▶ _TASK BRIEF_:
Quote every line from the top of the listing down to and including the line that contains "You are a computer-use agent. Image".

• • • • •

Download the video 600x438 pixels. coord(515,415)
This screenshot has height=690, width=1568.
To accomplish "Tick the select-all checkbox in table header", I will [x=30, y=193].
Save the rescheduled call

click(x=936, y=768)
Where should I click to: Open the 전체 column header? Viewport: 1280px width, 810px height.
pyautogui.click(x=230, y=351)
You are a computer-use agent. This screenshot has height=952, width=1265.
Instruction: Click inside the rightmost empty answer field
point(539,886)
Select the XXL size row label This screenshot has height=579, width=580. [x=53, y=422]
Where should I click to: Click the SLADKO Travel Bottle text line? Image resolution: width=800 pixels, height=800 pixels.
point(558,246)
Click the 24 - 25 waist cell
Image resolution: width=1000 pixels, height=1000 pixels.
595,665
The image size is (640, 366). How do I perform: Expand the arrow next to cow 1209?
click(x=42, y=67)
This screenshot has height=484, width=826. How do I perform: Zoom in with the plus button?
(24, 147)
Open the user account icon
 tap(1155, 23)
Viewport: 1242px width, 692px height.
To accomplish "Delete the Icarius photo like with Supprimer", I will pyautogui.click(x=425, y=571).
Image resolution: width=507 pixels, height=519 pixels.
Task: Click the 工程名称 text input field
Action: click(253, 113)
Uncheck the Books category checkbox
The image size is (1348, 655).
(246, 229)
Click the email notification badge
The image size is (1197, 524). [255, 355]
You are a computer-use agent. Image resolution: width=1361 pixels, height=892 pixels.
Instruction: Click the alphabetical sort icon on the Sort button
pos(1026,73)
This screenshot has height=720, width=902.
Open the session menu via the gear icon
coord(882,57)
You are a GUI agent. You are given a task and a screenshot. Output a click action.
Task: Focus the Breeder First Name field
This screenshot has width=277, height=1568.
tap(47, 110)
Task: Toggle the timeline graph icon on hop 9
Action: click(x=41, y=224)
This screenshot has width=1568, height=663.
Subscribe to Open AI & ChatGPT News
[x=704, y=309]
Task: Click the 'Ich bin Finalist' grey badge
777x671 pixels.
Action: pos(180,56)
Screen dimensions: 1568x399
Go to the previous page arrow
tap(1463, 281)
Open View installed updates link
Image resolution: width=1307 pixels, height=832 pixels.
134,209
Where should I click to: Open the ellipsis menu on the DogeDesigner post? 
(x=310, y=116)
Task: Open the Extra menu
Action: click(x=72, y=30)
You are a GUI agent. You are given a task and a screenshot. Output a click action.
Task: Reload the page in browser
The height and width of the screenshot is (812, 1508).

• • • • •

▶ _ANSWER BELOW_:
Download the video 600x438 pixels. coord(515,415)
This screenshot has height=690, width=1568.
To accomplish "Tick the select-all checkbox in table header", I will [x=30, y=193].
Save the rescheduled call

click(x=936, y=768)
Where should I click to: Open the 전체 column header? Viewport: 1280px width, 810px height.
pyautogui.click(x=230, y=351)
You are a computer-use agent. This screenshot has height=952, width=1265.
Instruction: Click inside the rightmost empty answer field
point(539,886)
Select the XXL size row label This screenshot has height=579, width=580. [x=53, y=422]
Where should I click to: Click the SLADKO Travel Bottle text line? Image resolution: width=800 pixels, height=800 pixels.
point(558,246)
Click the 24 - 25 waist cell
Image resolution: width=1000 pixels, height=1000 pixels.
595,665
The image size is (640, 366). How do I perform: Expand the arrow next to cow 1209?
click(x=42, y=67)
This screenshot has height=484, width=826. How do I perform: Zoom in with the plus button?
(24, 147)
Open the user account icon
 tap(1155, 23)
Viewport: 1242px width, 692px height.
To accomplish "Delete the Icarius photo like with Supprimer", I will pyautogui.click(x=425, y=571).
Image resolution: width=507 pixels, height=519 pixels.
Task: Click the 工程名称 text input field
Action: click(253, 113)
Uncheck the Books category checkbox
The image size is (1348, 655).
(246, 229)
Click the email notification badge
The image size is (1197, 524). [255, 355]
You are a computer-use agent. Image resolution: width=1361 pixels, height=892 pixels.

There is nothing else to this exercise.